**SELECTED TEXT:**
* * * * *

A. John Kanellopoulos
The Power List 2018
A. John Kanellopoulos
Clinical Professor, Laservision Eye Institute, Athens, Greece and NYU School of Medicine, New York, NY, USA
Over the last 20 years, John has applied and described innovative laser approaches in the management of cataract and, in particular, irregular corneas such as keratoconus. His work with CXL has provided many of the technique’s evolutions: higher fluence, combinations with topo-guided PRK (“The Athens Protocol”) and LASIK, and as a sole refractive procedure. John has also contributed dozens of reports on more sensitive diagnostics for keratoconus and ectasia, and in the last few years, he has described “topography-modified refraction” as a potentially more accurate target for topography-guided laser vision correction.
What have been your career highlights?
“I have been fortunate to have practiced in both the US and Europe, I have been fortunate to have trained with amazing mentors and have collaborated with excellent peers through the years. I consider the most fortunate aspect of my personal professional career the ability through a busy clinical practice to research and investigate innovative solutions for everyday issues: I was able to break the 2 mm barrier in cataract surgery back in 1999, at a time when phaco used higher power and necessitated fluidic cooling. The laser technology we used then did not become prevalent – although still in development as the nanosecond laser – it was able to “push” lower energy phaco that is a clinical reality with all platforms today. This means less energy, less endothelial cell loss, fewer transplants following cataract surgery!

* * * * *

**STORED DATA:**

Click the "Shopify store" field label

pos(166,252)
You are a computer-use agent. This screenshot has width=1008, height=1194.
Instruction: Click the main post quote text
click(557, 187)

* * * * *

**WORK INSTRUCTIONS:**
Reproduce word for word the portion of the Kanellopoulos profile starting with "What have been" and going on through "following cataract surgery!". The data has no connection to the profile of A. John Kanellopoulos.

**YOUR SOLUTION:**
What have been your career highlights?
“I have been fortunate to have practiced in both the US and Europe, I have been fortunate to have trained with amazing mentors and have collaborated with excellent peers through the years. I consider the most fortunate aspect of my personal professional career the ability through a busy clinical practice to research and investigate innovative solutions for everyday issues: I was able to break the 2 mm barrier in cataract surgery back in 1999, at a time when phaco used higher power and necessitated fluidic cooling. The laser technology we used then did not become prevalent – although still in development as the nanosecond laser – it was able to “push” lower energy phaco that is a clinical reality with all platforms today. This means less energy, less endothelial cell loss, fewer transplants following cataract surgery!